About this task: Retype the data that follows with no alterations, please.

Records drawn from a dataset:
—————
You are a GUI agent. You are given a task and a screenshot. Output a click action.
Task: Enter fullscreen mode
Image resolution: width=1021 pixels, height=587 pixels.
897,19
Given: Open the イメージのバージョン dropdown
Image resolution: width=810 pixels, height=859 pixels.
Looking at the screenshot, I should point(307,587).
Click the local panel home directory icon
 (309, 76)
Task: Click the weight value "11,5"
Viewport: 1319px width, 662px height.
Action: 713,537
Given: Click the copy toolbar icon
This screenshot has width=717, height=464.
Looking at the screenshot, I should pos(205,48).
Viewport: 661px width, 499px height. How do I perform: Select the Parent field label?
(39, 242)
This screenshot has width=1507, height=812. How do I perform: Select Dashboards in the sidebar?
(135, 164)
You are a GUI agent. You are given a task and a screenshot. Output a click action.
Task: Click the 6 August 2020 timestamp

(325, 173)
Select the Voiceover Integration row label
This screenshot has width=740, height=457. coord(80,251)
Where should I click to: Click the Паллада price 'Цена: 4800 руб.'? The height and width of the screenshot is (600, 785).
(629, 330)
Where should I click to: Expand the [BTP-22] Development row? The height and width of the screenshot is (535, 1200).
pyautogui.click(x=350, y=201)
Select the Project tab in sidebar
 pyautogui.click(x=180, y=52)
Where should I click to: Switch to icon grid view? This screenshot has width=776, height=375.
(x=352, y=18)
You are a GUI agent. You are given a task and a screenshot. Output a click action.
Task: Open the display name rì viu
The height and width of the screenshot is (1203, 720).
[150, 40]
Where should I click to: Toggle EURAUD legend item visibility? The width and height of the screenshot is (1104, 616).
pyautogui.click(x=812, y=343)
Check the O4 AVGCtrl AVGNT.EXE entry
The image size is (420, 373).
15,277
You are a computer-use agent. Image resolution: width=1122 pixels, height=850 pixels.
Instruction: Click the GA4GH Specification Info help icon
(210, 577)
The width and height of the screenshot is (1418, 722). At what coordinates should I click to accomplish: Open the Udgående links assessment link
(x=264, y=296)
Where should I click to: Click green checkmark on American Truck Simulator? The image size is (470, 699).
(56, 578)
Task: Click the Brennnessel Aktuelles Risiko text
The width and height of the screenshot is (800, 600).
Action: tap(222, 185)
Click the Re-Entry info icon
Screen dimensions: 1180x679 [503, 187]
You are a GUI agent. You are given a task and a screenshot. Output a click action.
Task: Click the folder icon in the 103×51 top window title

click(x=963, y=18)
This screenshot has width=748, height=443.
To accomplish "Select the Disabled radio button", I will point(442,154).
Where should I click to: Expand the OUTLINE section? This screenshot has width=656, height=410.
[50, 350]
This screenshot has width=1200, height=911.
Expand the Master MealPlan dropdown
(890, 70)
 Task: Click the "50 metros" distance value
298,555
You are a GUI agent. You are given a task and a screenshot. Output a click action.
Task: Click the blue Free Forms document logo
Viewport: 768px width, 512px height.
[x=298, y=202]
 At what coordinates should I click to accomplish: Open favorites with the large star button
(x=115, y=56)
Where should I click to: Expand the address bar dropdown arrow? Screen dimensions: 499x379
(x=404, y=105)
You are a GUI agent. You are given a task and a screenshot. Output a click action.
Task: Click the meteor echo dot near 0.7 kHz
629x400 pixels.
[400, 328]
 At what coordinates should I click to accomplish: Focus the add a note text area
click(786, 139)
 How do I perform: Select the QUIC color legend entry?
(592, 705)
—————
Answer below:
You are a GUI agent. You are given a task and a screenshot. Output a click action.
Task: Enter fullscreen mode
Image resolution: width=1021 pixels, height=587 pixels.
897,19
Given: Open the イメージのバージョン dropdown
Image resolution: width=810 pixels, height=859 pixels.
Looking at the screenshot, I should point(307,587).
Click the local panel home directory icon
 (309, 76)
Task: Click the weight value "11,5"
Viewport: 1319px width, 662px height.
Action: 713,537
Given: Click the copy toolbar icon
This screenshot has width=717, height=464.
Looking at the screenshot, I should pos(205,48).
Viewport: 661px width, 499px height. How do I perform: Select the Parent field label?
(39, 242)
This screenshot has width=1507, height=812. How do I perform: Select Dashboards in the sidebar?
(135, 164)
You are a GUI agent. You are given a task and a screenshot. Output a click action.
Task: Click the 6 August 2020 timestamp

(325, 173)
Select the Voiceover Integration row label
This screenshot has width=740, height=457. coord(80,251)
Where should I click to: Click the Паллада price 'Цена: 4800 руб.'? The height and width of the screenshot is (600, 785).
(629, 330)
Where should I click to: Expand the [BTP-22] Development row? The height and width of the screenshot is (535, 1200).
pyautogui.click(x=350, y=201)
Select the Project tab in sidebar
 pyautogui.click(x=180, y=52)
Where should I click to: Switch to icon grid view? This screenshot has width=776, height=375.
(x=352, y=18)
You are a GUI agent. You are given a task and a screenshot. Output a click action.
Task: Open the display name rì viu
The height and width of the screenshot is (1203, 720).
[150, 40]
Where should I click to: Toggle EURAUD legend item visibility? The width and height of the screenshot is (1104, 616).
pyautogui.click(x=812, y=343)
Check the O4 AVGCtrl AVGNT.EXE entry
The image size is (420, 373).
15,277
You are a computer-use agent. Image resolution: width=1122 pixels, height=850 pixels.
Instruction: Click the GA4GH Specification Info help icon
(210, 577)
The width and height of the screenshot is (1418, 722). At what coordinates should I click to accomplish: Open the Udgående links assessment link
(x=264, y=296)
Where should I click to: Click green checkmark on American Truck Simulator? The image size is (470, 699).
(56, 578)
Task: Click the Brennnessel Aktuelles Risiko text
The width and height of the screenshot is (800, 600).
Action: tap(222, 185)
Click the Re-Entry info icon
Screen dimensions: 1180x679 [503, 187]
You are a GUI agent. You are given a task and a screenshot. Output a click action.
Task: Click the folder icon in the 103×51 top window title

click(x=963, y=18)
This screenshot has width=748, height=443.
To accomplish "Select the Disabled radio button", I will point(442,154).
Where should I click to: Expand the OUTLINE section? This screenshot has width=656, height=410.
[50, 350]
This screenshot has width=1200, height=911.
Expand the Master MealPlan dropdown
(890, 70)
 Task: Click the "50 metros" distance value
298,555
You are a GUI agent. You are given a task and a screenshot. Output a click action.
Task: Click the blue Free Forms document logo
Viewport: 768px width, 512px height.
[x=298, y=202]
 At what coordinates should I click to accomplish: Open favorites with the large star button
(x=115, y=56)
Where should I click to: Expand the address bar dropdown arrow? Screen dimensions: 499x379
(x=404, y=105)
You are a GUI agent. You are given a task and a screenshot. Output a click action.
Task: Click the meteor echo dot near 0.7 kHz
629x400 pixels.
[400, 328]
 At what coordinates should I click to accomplish: Focus the add a note text area
click(786, 139)
 How do I perform: Select the QUIC color legend entry?
(592, 705)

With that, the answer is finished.